Justement, comment définir sa personnalité par rapport à d’autres orchestres ?

C’est un orchestre qui aime la musique. Cela peut sembler évident, mais, croyez-moi, ce n’est pas toujours le cas! Cet orchestre n’est pas routinier, il est sympathique et il y a, par ailleurs, une très bonne ambiance de travail. C’est aussi un orchestre qui passe d’un répertoire à l’autre avec beaucoup d’aisance. Mais je dirais que, plus que tout, c’est son enthousiasme et son respect de la musique qui constituent sa vraie personnalité.

Gustavo Gimeno va bientôt vous remplacer au poste de directeur musical. Que lui diriez-vous au moment de la passation de pouvoirs ?

Rien. On m’en a dit le plus grand bien, mais nous ne nous connaissons pas encore. Et puis, on n’est pas des PDG d’entreprise qui se passent les dossiers, dans le monde musical, c’est différent. Avec son arrivée, l’orchestre va complètement changer d’univers, et c’est très bien qu’il en soit ainsi. Tout ce que je peux lui dire, c’est « bienvenue » et « bonne chance », c’est tout.

Vous reviendrez donc la saison prochaine, pour deux concerts avec l’OPL…
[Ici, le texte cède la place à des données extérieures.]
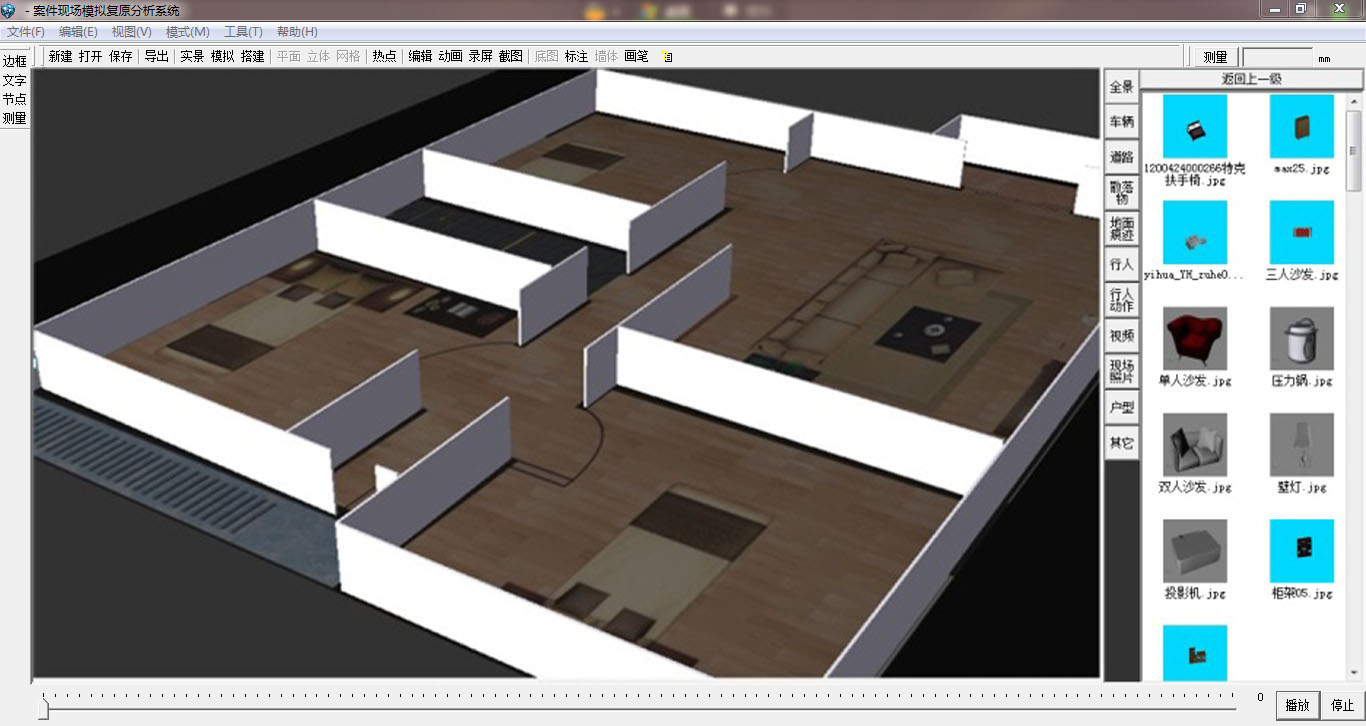Viewport: 1366px width, 726px height.
Task: Pick the 柜架05 cabinet model icon
Action: (1301, 551)
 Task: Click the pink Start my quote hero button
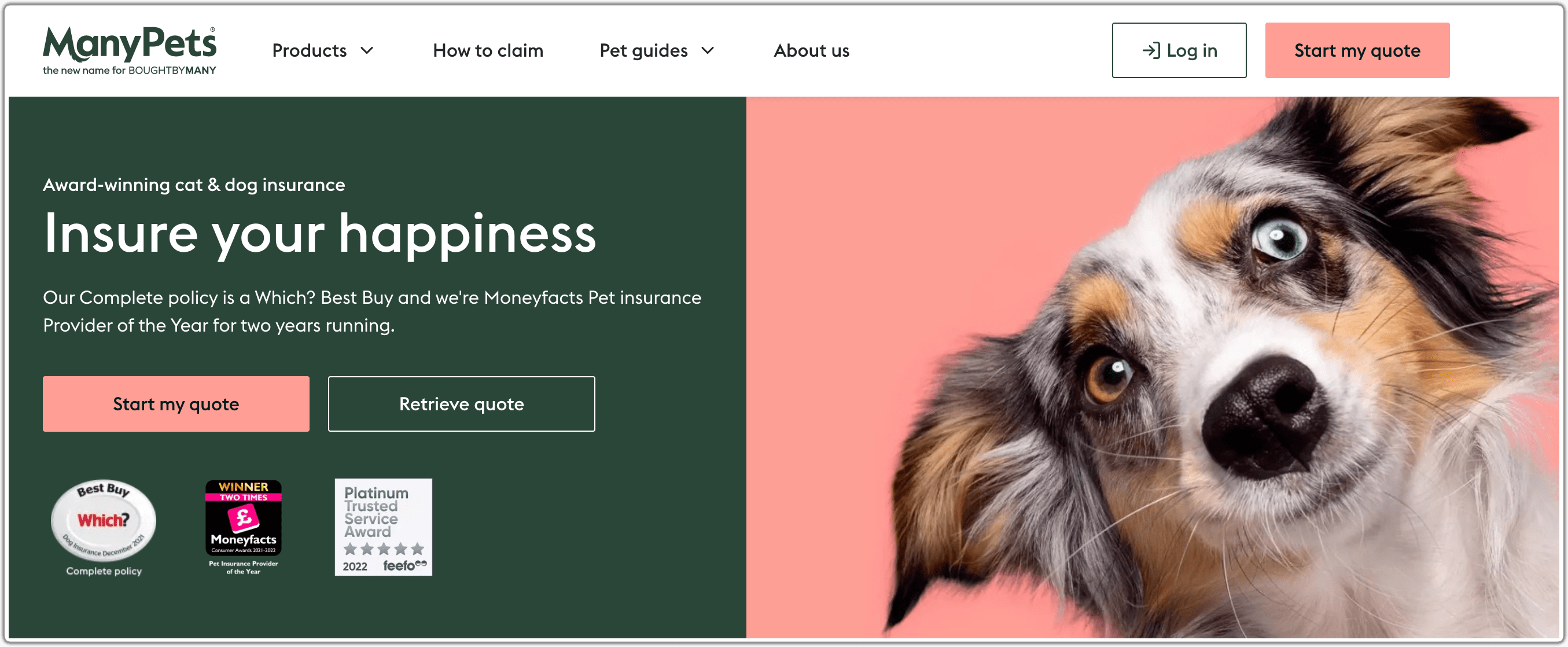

Oui, et je serai ravi de retrouver les musiciens. Ce sera, j’en suis sûr, très agréable. Et ce ne sera qu’une visite touristique de chef invité, je ne serai donc plus du tout le « père symbolique », donc cela donnera une tout autre relation.

Pensez-vous que le public percevra cette différence ?

Alors là, je ne sais pas. Il faudra le demander aux spectateurs à ce moment-là. La perception que l’on peut avoir sur scène du public est de toute façon toujours subjective, et donc pas du tout fiable. Sur scène, on est là pour célébrer la musique avec le public. Un concert, c’est quelque chose de vibratoire, entre celui qui joue et le public qui écoute. L’un ne va pas sans l’autre. Chacun a son rôle de toute façon. La musique sans public… Pour quelles oreilles jouerait-on? Ce serait de l’onanisme, de la jouissance entre soi.

Entretien avec notre journaliste Pablo Chimienti

Philharmonie – Luxembourg. Ce soir à 20 h.